AIM OF THE EXERCISE: Scale the part of the listing starting at the line that contains "Greenwich Village (217, 1847)" and ending at the line that contains "Our Process (9, 2438)", and return only those lines, with any request lines included unchanged. Multiply every answer coordinate by 0.25 and round each to a whole number, with halves rounded up.

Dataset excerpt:
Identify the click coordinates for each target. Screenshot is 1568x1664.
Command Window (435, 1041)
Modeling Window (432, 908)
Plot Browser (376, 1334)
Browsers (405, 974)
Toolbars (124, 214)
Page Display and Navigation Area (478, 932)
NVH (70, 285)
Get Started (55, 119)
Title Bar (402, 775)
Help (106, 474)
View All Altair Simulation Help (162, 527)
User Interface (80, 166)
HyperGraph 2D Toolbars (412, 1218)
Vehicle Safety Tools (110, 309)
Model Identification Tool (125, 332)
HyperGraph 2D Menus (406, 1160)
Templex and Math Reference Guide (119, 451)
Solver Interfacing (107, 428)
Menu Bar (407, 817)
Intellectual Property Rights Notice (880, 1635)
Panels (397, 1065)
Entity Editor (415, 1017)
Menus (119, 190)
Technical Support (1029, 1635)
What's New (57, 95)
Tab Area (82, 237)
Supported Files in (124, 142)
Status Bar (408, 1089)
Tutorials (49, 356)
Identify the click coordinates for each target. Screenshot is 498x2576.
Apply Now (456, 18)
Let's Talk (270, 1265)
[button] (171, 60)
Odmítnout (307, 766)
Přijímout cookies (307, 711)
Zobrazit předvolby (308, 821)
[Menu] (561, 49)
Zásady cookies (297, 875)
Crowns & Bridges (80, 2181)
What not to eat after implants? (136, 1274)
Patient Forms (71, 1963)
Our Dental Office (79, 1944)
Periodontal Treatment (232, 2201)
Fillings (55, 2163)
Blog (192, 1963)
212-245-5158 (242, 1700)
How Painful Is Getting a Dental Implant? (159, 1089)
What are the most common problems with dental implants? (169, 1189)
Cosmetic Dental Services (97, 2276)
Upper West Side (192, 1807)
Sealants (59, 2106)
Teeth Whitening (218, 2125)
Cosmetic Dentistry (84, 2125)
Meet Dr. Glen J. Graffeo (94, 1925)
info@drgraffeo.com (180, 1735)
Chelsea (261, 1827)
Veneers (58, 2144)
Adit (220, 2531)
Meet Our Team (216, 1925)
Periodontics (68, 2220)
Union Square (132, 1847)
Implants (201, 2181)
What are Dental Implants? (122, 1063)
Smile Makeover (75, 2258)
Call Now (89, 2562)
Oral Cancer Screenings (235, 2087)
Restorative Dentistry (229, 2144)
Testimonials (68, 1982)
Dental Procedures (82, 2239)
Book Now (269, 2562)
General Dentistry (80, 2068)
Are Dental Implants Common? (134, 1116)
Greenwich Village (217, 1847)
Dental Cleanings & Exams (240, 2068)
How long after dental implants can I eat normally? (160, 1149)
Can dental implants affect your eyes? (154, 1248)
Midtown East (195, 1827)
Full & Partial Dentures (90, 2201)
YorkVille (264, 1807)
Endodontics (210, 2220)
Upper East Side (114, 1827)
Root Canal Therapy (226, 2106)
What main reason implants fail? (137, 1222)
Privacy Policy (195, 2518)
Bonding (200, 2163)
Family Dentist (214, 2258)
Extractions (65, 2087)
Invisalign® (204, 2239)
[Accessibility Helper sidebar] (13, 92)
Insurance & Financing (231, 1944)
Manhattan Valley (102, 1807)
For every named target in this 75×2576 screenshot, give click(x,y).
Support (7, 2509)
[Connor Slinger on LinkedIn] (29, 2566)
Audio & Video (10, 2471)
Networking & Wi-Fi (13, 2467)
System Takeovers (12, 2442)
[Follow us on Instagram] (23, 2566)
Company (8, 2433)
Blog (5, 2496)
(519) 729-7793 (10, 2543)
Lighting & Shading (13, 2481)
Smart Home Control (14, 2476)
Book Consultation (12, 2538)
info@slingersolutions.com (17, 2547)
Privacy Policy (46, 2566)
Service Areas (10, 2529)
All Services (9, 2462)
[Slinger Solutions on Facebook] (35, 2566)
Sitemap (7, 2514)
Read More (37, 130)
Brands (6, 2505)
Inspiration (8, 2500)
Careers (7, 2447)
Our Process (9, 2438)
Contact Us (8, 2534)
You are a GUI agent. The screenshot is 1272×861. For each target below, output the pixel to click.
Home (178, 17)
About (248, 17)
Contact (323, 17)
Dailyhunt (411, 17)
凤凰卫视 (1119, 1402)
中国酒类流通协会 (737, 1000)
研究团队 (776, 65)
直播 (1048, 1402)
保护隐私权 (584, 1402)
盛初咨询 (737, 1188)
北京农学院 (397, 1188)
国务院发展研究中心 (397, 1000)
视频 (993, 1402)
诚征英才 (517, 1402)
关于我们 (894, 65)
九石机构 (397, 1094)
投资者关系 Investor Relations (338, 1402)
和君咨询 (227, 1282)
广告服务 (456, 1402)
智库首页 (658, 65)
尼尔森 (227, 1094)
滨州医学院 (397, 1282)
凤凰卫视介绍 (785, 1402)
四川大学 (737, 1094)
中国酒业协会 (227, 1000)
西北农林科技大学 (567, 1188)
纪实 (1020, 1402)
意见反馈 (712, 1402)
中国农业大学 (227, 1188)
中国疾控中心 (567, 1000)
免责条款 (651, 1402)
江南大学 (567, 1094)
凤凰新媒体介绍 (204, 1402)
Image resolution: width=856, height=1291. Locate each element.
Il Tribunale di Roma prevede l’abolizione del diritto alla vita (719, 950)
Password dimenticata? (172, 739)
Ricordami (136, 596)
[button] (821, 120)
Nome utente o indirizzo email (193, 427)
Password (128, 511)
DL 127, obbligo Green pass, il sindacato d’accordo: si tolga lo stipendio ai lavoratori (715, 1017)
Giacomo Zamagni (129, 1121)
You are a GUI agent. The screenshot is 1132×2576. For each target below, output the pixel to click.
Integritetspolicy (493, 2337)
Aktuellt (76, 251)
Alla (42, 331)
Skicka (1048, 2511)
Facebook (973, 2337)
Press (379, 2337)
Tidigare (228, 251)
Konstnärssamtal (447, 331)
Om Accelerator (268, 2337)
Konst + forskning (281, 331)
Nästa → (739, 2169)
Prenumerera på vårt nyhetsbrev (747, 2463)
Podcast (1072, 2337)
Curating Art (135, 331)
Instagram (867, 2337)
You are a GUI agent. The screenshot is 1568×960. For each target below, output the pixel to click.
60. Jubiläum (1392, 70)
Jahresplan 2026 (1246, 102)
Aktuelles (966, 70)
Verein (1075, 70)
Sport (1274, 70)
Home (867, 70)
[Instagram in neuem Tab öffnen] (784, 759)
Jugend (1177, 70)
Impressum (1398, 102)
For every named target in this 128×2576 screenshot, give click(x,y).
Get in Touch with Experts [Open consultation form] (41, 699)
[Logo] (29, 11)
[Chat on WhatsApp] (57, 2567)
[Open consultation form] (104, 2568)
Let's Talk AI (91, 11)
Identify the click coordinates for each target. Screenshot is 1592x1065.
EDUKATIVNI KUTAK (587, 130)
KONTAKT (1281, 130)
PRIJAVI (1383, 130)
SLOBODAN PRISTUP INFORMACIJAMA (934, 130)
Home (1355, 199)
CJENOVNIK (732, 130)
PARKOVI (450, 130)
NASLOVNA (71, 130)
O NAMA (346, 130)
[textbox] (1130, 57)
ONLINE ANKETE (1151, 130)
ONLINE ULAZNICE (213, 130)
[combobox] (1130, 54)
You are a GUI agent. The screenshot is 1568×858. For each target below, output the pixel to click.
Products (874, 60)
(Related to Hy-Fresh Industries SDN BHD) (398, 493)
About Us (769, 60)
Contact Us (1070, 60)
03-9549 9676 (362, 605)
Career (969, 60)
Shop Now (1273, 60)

WRITTEN REPLY:
Greenwich Village (54, 462)
Dental Cleanings & Exams (60, 517)
How long after dental implants can I eat normally? (40, 287)
Can dental implants affect your eyes? (39, 312)
Midtown East (49, 457)
Full & Partial Dentures (23, 550)
YorkVille (66, 452)
Endodontics (53, 555)
Upper East Side (29, 457)
Root Canal Therapy (57, 527)
What main reason implants fail? (34, 306)
Privacy Policy (49, 630)
Bonding (50, 541)
Family Dentist (54, 565)
Extractions (16, 522)
Invisalign® (51, 560)
[Accessibility Helper sidebar] (3, 23)
Insurance & Financing (58, 486)
Manhattan Valley (26, 452)
For every named target in this 75×2576 screenshot, give click(x,y).
Support (2, 627)
[Connor Slinger on LinkedIn] (7, 642)
Audio & Video (3, 618)
Networking & Wi-Fi (3, 617)
System Takeovers (3, 611)
[Follow us on Instagram] (6, 642)
Company (2, 608)
Blog (1, 624)
(519) 729-7793 (3, 636)
Lighting & Shading (3, 620)
Smart Home Control (4, 619)
Book Consultation (3, 635)
info@slingersolutions.com (4, 637)
Privacy Policy (12, 642)
Service Areas (3, 632)
All Services (2, 616)
[Slinger Solutions on Facebook] (9, 642)
Sitemap (2, 629)
Read More (9, 33)
Brands (2, 626)
Inspiration (2, 625)
Careers (2, 612)
Our Process (2, 610)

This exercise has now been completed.